À quelques kilomètres du domaine d’André Quenard, le ressenti est quelque peu différent. L’année dernière, David Henriquet a installé des filets paragrêle sur 2 000 m² de vignes situées en bordure de forêts. Dès le mois de juin, plusieurs averses de grêle sont tombées. Ces dernières n’étaient pas très denses, mais les grêlons dépassaient la taille d’une balle de golf. « L’effet rebond du filet ne s’est pas produit, les grêlons ont donc enfoncé le filet et sont venus taper le milieu de la grappe », relate le viticulteur. L’impact a fini par sécher et créer des nécroses. « Les grappes ne sont pas pleines, des raisins sont abîmés, c’est une perte de rendement et de qualité. Dans tous les cas, j’ai toujours eu en tête que les filets pouvaient limiter les dégâts, mais en aucun cas les supprimer totalement. Nous avons beaucoup perdu depuis que nous ne pouvons plus utiliser les fusées anti-grêle… Le système parfait n’existe pas encore. »
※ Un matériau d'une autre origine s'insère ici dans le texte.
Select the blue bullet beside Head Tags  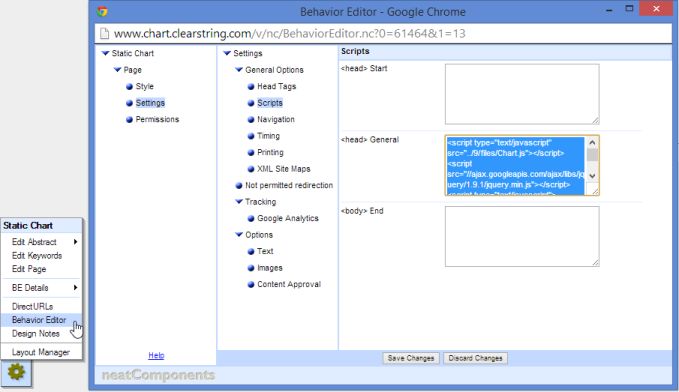pyautogui.click(x=251, y=87)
Les filets paragrêle, une logistique à anticiper

Au sud du territoire, les arboriculteurs cherchent également la solution la plus efficace. Dans la Drôme, cela fait sept ans que la famille Betton (EARL La Pêcheraie) a opté pour des filets paragrêle. Sur leur 25 ha de production, une dizaine est actuellement protégée. Selon Julien Betton, le résultat est sans équivoque : « Nous avons pris une averse de grêle il y a trois semaines, tout ce qui était sous les filets n’a pas été touché, tandis que le reste a été anéanti ». Depuis l’installation de ces filets, la famille remarque que leurs pêches et abricots possèdent moins de marques, ce qui limite de fait le déclassement. Un gain qualitatif également remarqué par Bruno Darnaud, le président drômois de l'AOP pêches et abricots de France. « Avec les filets, nous avons beaucoup moins de catégories 2 pour les fruits à noyaux comme les pêches et les abricots, puisque les branches tapent moins les unes contre les autres. » Mais cette installation a un coût logistique. Durant chaque hiver et chaque printemps, les arboriculteurs sont obligés d’enrouler et de dérouler les filets. « Nous prenons une semaine pour le faire avec du personnel : cinq sont sur une nacelle et trois sont sur un tracteur pour fermer ou ouvrir les filets. » Un coût économique et logistique supplémentaire qu’il est essentiel d’anticiper, en arboriculture comme en viticulture.

Léa Rochon

Selon par Bruno Darnaud, le président drômois de l'AOP pêches et abricots de France, la pose de filets paragrêle permet de réduire le nombre de fruits déclassés. ©Pêches et abricots de France.